PESHAWAR: Every time someone walks into his pharmacy in Peshawar, Amarjeet Singh prepares for the worst.

“I don’t know if it’s a customer or an assailant who will reach out for his gun,” Amarjeet said.

Easily recognised because of their colourful turbans, members of the Sikh community in Pakistan say they have been singled out and frequently attacked by militants.

Like other minorities, Sikhs live in a paranoid and hostile world where every stranger is assumed to be an attacker.

Many Sikhs see Pakistan as the place where their religion began: the founder of Sikhism, Guru Nanak, was born in 1469 in a small village near Lahore.

Wearing a large pink turban and sitting cross-legged in his shop, Amarjeet, 40, said the community was so afraid that most people stopped showing up for prayers in the Gurdwara.

“I have run this business for last 22 years. Never in my life have I experienced such insecurity,” he said.

“Around 60 per cent of our shops are closed due to security concerns. Many parents are not sending their children to schools.”

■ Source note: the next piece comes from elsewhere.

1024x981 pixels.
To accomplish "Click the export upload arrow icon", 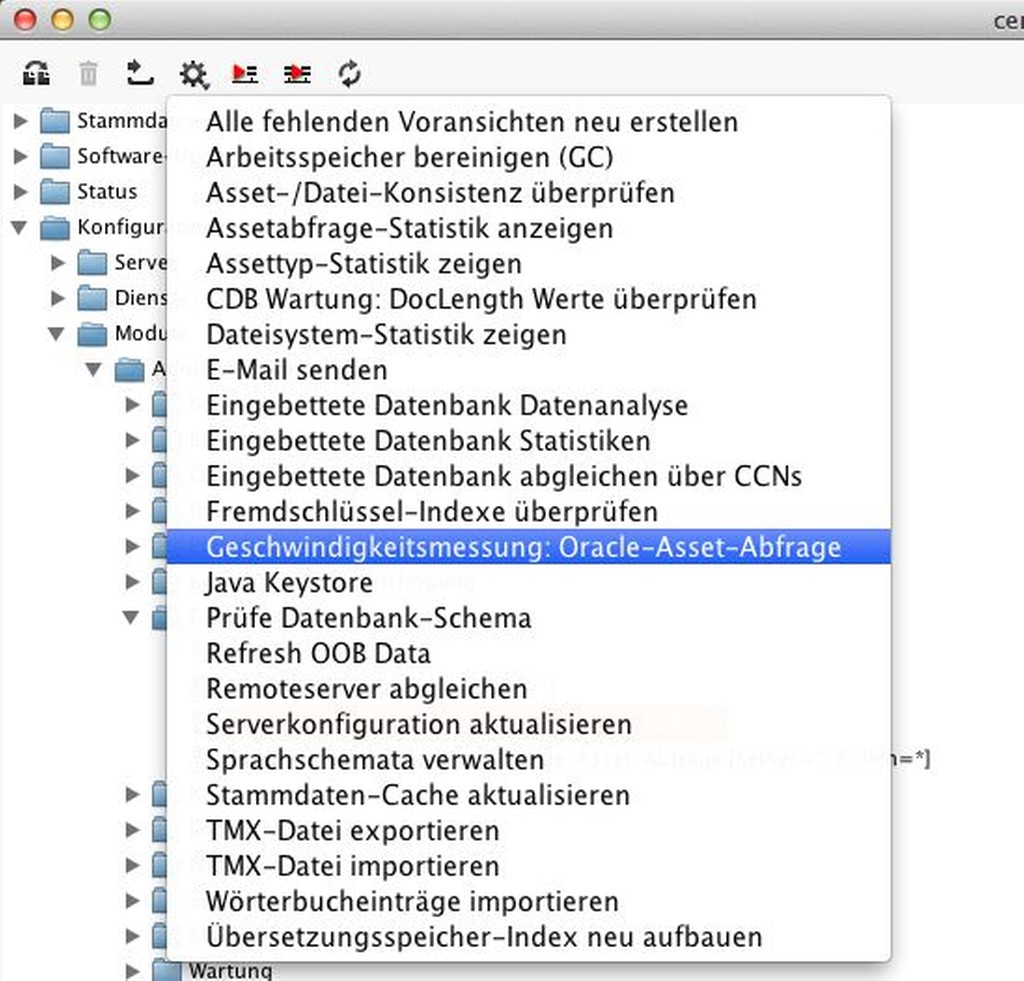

Last month, Harjeet Singh, another Sikh shopkeeper, was shot dead at his herbal medicine shop in Peshawar, which is home to most of the country’s 40,000 strong Sikh community.

Pamphlets praising Islamic State, a group fighting to set up a caliphate, have recently appeared in Peshawar.

According to police, at least eight Sikhs have been killed in the past year and a half.

At least 500 Sikh families have recently migrated to Peshawar due to a military operation against militants in the North Waziristan along the Afghan border.

“They were forced to leave their established businesses ... They were also doing well in Peshawar until the latest wave of attacks,” said Haroon Sarab Diyal, chairman of the All Pakistan Hindu Rights Movement, a group advocating Hindu and Sikh rights. “Sikhs are not sending their children to schools, especially boys who stand out due to their headdress.”

A multi-story shopping mall in Peshawar, Orakzai Plaza, where Sikhs own a range of shops, stands abandoned after Sikhs closed their businesses for security reasons.

Senior police officer Najeebur Rehman said police were regularly patrolling Sikh areas and were deployed at the main temple.

“Pakistan is land of the pure for us, it is the birthplace of Guru Nanak, the founder of Sikhism. It’s our motherland, we love this soil. Why are we being targeted here?” asked Sardar Charanjit Singh, a Sikh elder.

“People are very frightened, it’s a time of sorrow for us.”